Provided records:
****************
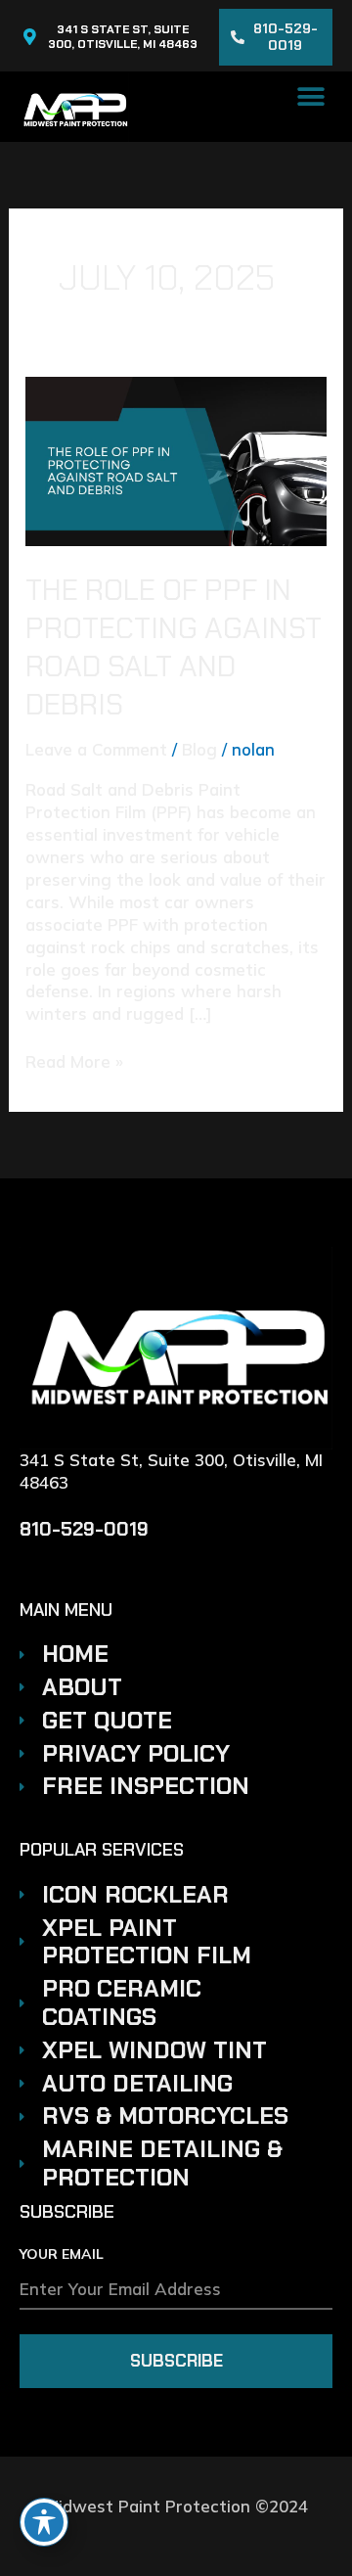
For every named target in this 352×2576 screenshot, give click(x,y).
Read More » (74, 1061)
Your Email (62, 2255)
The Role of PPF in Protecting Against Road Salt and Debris (173, 647)
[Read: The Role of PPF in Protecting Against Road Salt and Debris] (176, 458)
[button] (310, 96)
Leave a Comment (96, 749)
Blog (199, 749)
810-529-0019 (84, 1529)
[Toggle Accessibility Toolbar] (44, 2522)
****************
Show every line in the entries where the string "Role" occurs.

The Role of PPF in Protecting Against Road Salt and Debris (173, 647)
[Read: The Role of PPF in Protecting Against Road Salt and Debris] (176, 458)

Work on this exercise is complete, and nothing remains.